Overview of the FaceBase data analysis and integration with current knowledge of craniofacial anomalies. To identify spatiotemporal expression and role of genes and noncoding RNAs, FaceBase data were analyzed with various bioinformatic tools and methodologies. In addition, the genes and noncoding RNAs predicted through these bioinformatic analyses were cross-referenced with genes and microRNAs reported in craniofacial anomalies (e.g., cleft lip, cleft palate) in humans and mice. The regulatory networks and functions of the candidate genes and microRNAs were further experimentally validated. Some of these findings have been stored at our database, CleftGeneDB, which is publicly available at https://bioinfo.uth.edu/CleftGeneDB/, and the processed data were also deposited into FaceBase (10.25550/1-YPS4 and 10.25550/1-F5A6).

The results obtained through these data analyses were also integrated with the current knowledge of CL/P-related genes identified in humans and mice through our systematic review and meta-analysis of the literature (Suzuki et al. 2018; Gajera et al. 2019; Suzuki et al. 2019). Accumulating evidence shows that expression of ncRNAs is influenced by a wide variety of environmental factors, including prenatal exposure to various chemicals, drugs, and toxins (Hudder and Novak 2008). Therefore, we examined a potential link between miRNAs and several environmental factors that induce CL/P (Yoshioka, Mikami, et al. 2021; Yoshioka, Ramakrishnan, Shim, et al. 2021; Yoshioka, Ramakrishnan, Suzuki and Iwata 2021). Our findings, together with results from ongoing genetic studies, were added to a database for genes and miRNAs related to CL/P (CleftGeneDB) (Xu et al. 2021).
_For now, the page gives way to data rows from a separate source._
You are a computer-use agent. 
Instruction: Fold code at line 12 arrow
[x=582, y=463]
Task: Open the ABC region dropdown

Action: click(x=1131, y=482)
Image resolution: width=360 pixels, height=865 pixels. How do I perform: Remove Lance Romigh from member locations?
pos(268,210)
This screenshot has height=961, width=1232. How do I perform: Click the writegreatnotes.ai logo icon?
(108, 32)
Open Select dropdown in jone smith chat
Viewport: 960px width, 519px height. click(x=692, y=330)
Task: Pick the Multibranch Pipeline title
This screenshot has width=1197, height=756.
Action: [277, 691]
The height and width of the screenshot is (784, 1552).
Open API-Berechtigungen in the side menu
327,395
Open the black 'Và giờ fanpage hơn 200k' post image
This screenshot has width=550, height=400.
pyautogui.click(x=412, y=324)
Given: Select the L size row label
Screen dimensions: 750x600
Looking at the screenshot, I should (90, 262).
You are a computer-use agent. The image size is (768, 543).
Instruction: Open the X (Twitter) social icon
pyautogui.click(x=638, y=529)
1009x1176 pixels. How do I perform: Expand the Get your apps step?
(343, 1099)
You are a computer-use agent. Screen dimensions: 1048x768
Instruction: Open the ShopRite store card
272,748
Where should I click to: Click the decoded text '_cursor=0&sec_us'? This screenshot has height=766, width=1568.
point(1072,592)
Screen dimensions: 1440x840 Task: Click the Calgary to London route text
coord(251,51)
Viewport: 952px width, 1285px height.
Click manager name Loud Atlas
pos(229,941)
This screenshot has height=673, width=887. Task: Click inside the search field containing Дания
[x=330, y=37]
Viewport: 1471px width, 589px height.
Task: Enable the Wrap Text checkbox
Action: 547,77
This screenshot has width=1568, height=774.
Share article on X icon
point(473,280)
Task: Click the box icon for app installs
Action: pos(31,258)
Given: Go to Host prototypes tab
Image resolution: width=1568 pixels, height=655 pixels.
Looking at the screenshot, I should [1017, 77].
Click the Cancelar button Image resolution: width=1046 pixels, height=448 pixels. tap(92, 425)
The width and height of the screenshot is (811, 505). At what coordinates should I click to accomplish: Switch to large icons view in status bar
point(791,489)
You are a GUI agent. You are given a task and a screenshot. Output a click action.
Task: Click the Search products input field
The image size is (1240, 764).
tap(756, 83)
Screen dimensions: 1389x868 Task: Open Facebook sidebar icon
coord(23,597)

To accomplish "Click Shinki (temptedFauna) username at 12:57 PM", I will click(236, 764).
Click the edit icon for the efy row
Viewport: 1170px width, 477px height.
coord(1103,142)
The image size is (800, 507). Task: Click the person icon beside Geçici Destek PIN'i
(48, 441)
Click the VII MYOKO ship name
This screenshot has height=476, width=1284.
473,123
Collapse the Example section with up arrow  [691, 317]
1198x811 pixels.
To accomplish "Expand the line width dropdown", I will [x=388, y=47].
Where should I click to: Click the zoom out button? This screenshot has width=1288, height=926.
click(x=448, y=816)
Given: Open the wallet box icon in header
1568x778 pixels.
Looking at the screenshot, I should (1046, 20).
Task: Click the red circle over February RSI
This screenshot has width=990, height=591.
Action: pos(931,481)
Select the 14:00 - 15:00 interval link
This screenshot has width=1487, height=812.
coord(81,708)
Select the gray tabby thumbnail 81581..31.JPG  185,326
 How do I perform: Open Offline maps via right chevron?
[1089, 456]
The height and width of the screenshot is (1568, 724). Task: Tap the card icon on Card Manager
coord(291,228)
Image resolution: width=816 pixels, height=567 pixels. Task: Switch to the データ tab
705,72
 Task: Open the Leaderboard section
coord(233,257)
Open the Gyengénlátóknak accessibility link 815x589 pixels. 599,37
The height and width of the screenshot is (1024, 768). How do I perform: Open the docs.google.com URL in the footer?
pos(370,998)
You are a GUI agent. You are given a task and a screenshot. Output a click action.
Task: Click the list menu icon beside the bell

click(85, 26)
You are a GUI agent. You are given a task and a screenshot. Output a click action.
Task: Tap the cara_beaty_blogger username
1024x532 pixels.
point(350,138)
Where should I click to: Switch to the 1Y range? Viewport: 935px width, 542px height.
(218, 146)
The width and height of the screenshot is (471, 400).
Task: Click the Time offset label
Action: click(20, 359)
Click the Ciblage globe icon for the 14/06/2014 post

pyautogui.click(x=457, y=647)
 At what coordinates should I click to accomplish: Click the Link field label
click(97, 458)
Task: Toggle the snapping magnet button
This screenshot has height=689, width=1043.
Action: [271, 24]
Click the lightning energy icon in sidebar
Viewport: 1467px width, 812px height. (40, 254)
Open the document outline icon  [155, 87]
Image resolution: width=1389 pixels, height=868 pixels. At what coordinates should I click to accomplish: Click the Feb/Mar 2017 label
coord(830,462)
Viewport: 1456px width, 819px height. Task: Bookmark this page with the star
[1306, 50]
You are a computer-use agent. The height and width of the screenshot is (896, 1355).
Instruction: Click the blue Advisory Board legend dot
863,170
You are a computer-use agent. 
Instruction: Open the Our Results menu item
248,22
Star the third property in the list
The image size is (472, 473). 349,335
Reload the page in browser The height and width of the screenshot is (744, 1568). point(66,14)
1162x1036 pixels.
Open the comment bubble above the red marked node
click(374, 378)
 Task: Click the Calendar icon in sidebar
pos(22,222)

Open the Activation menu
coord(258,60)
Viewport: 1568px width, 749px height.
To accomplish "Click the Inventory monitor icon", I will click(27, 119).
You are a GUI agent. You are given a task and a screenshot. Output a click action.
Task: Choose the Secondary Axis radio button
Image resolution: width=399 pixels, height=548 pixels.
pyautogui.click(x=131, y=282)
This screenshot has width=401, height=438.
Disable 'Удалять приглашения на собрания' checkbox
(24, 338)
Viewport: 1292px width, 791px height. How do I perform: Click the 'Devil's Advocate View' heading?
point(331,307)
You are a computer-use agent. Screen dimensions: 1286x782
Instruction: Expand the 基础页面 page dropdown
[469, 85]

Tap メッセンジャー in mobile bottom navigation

Overall, our secondary data analyses will be useful for not only increasing our knowledge of craniofacial morphogenesis but also developing clinical, diagnostic, and preventative interventions for CL/P.

Conclusions

An important aspect of FaceBase’s mission is education and workforce improvement in addition to providing data resources on dental and craniofacial development. Adopting a “self” curation approach not only improves the sustainability of FaceBase but also trains researchers in better data stewardship practices. With respect to FAIR data, FAIRness begins even before the first sample is assayed and the first data are generated. It begins during the study design, when cataloging materials and recording methods. It continues as data are collected, accurately labeled, and correlated with laboratory notebooks. While FaceBase infrastructure may not extend into the researcher’s laboratory, the practices learned through using and interacting with FaceBase are lessons that can be applied back to the lab.

By socializing the research community at large to produce high-quality data sets, FaceBase encourages and trains the research workforce and, we believe, can improve not only data sharing but internal data handling practices and raise the standards within laboratories, among students and early career researchers for handling of data. To that end, as these practices are adopted within labs, the effect is to increase the FAIRness of data early within the research life cycle rather than wrangling and publishing data after the fact (Dempsey et al. 2022). While the entry of complex data sets may never be “easy,” FaceBase users typically find that the greatest effort involved is typically organizing data internal to the lab in preparation for data entry, rather than the data entry forms themselves.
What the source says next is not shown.